DARPA Seeks Information on Interactive War Gaming
The Defense Advanced Research Projects Agency (DARPA) Defense Sciences Office is requesting information on scalable, interactive gaming or war gaming approaches simultaneously spanning a large number of space and time scales with the goal of assessing a wide range of possible competitive outcomes and strategies using a range of human decision-making strategies.
The Defense Department war gaming and modeling and simulation (M&S) communities are largely separate and serve different purposes, according to a recently released request for information (RFI). War gaming generally is used to explore strategic decision making and conceptual development of tactics, while M&S is used to assess specific concepts for system performance or training. For the most part, these activities have not leveraged innovations from the commercial videogame community on architecture, gameplay concepts and artificial intelligence to bridge strategic and tactical gaming or to integrate detailed physics, the RFI continues.

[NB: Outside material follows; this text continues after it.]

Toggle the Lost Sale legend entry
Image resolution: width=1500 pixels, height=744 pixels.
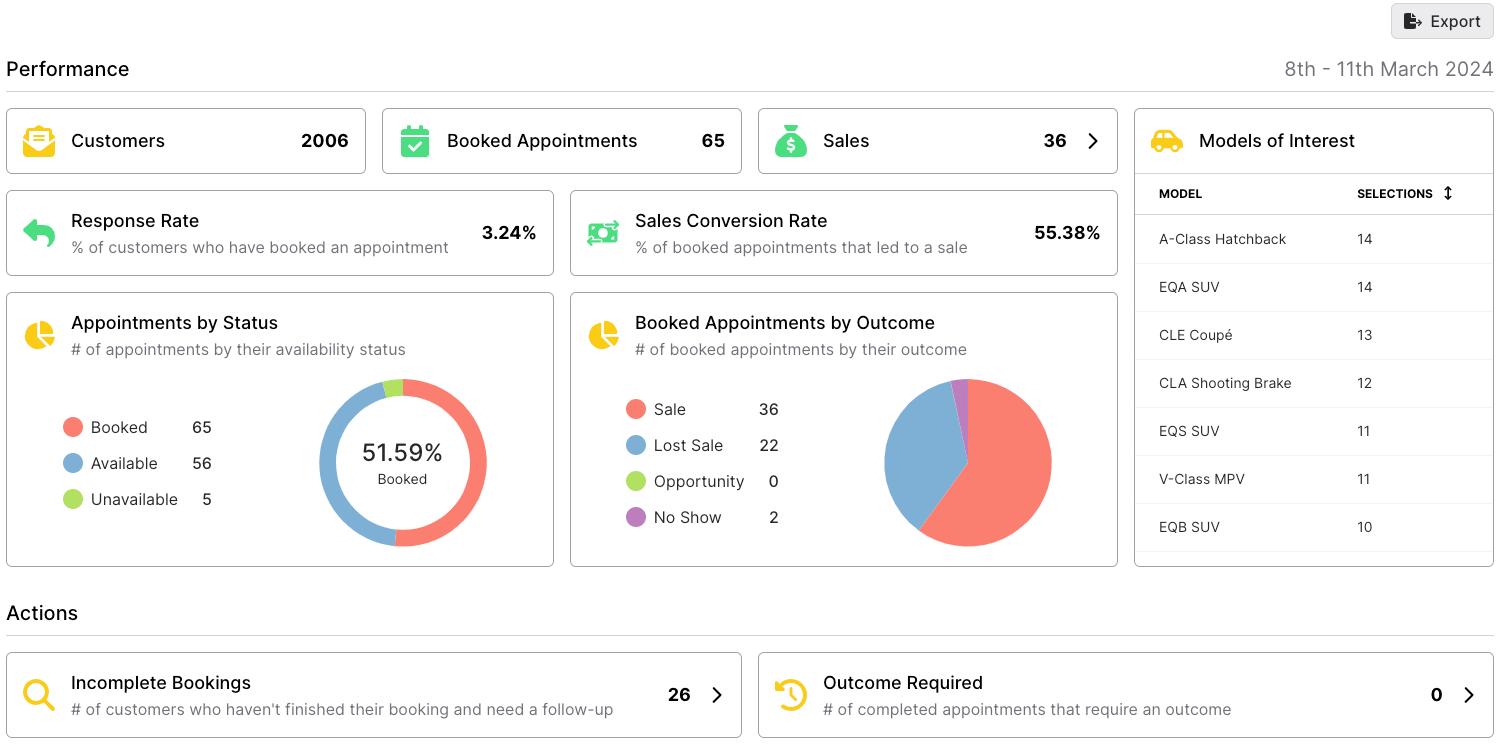pos(674,445)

The deadline for submitting responses is April 25.
DARPA is interested in concepts that address all of the following three focus areas:
Architectures and engines: Game architectures and engines that allow a fluid integration of multiplayer gameplay across strategic, operational and tactical games. The RFI cites the Civilization series as an example of a strategic gaming system, Real Time Strategy as an operational system and first person shooter or role-playing games as tactical gaming examples.
Game construction: The RFI expresses an interest in technologies that will allow improved exploration of joint human decision making, rather than the simple and limited capabilities available in current systems. Developing networked swarms of unmanned aircraft in an operational level game to attack an adversary, provision military forces or provide communications may have both strategic and tactical implications, the RFI points out.
Game artificial intelligence: DARPA is interested in approaches to both learn and drive novel team decision making across all levels of gameplay using novel artificial intelligence concepts. The agency also is interested in ways to abstract and automate human decision making to construct more interesting and challenging scenarios. For example, it may be possible to use human-trained artificial intelligence to inject change into pre-existing scenarios in unexpected ways or even define new scenarios.